A mesa teve a participação de Benilda Brito, mestre em gestão social e coordenadora do Odara Instituto da Mulher Negra; Heloise da Costa, analista de ações afirmativas do ID_BR; Beatriz Sans, jornalista e fundadora do Bancos de Talentos Negros; e a mediação da jornalista Carolina Trevisan.

A pedagoga e mestre de gestão social Benilda Brito falou que as ações afirmativas no Brasil começaram tardiamente e que a reação aos programas como o do Magalu e da Bayer demonstram a discriminação presente no país.

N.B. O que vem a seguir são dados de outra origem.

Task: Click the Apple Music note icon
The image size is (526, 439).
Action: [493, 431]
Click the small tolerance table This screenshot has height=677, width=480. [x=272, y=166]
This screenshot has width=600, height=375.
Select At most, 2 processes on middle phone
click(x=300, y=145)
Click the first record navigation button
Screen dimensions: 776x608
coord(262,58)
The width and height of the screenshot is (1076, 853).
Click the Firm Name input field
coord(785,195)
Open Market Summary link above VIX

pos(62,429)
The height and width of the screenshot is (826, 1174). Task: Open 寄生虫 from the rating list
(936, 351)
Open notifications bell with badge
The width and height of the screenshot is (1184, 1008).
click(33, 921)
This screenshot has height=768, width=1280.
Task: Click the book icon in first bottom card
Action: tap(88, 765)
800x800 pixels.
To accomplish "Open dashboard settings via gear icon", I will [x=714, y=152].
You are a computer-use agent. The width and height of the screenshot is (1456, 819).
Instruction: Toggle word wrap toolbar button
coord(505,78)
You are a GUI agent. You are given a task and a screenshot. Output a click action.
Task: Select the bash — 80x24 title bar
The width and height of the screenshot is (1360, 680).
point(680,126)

“Como o Brasil reage quando tem vagas para PcD? Quando fazemos uma discriminação positiva em outros segmentos, como prioridade para idoso, ou uma vaga de estacionamento? Quando fala do negro, se desesperam”, disse ela.

Para a pesquisadora, a discussão de inclusão significa discutir a distribuição de riqueza. “Quer dizer que o advogado, médico, dentista pode ser preto, sim”.

Heloise Costa, analista do ID_BR, explicou que as empresas precisam se planejar para esse impacto da inclusão. Contratar um profissional preto ou pardo não deve ser visto apenas como uma ação de imagem para empresa.

“As empresas precisam ter uma visão mais holística da inclusão. Não é só sair catando pessoas negras para tirar uma foto com o time diverso”, falou ela.

Além de olhar para cargos além do jovem aprendiz, estágio e trainee, os negócios devem olhar para toda sua estrutura e se preparar para receber as pessoas de maneira que seja respeitosa.

“Você precisa entender se tem um ambiente organizacional preparado para nos receber. Não somos ETs, mas temos um mundo racista, com estrutura racista”, explicou ela.

Segundo Costa, não é apenas contratar, mas garantir um ambiente seguro. As companhias precisam se antecipar ao possível racismo que pessoas e o ambiente podem proporcionar ao novo funcionário.

Isso significa ter canais de denúncia ativos, um código de ética antirracista, além de fazer o letramento racial dos funcionários e, principalmente, da liderança. Tudo isso ajuda a passar da mera diversidade para uma equidade de oportunidade na carreira.

No Magalu, a diretora contou que todo o preparo foi feito para que o ambiente da empresa e o programa fossem coerentes com os aspectos da inclusão. Para isso, a empresa se cercou de especialistas da área e consultou os próprios funcionários.

De todos os comentários negativos, desinformados e racistas nas redes, a diretora prefere focar nas respostas acolhedoras: “Achei um comentário interessante, ele dizia ‘obrigada vocês por terem feito confusão, se não tivessem feito, não teria visto [o programa]’. Se esse barulho todo se desdobrar em muitos candidatos, vai ser muito bom. Se for para isso, valeu”.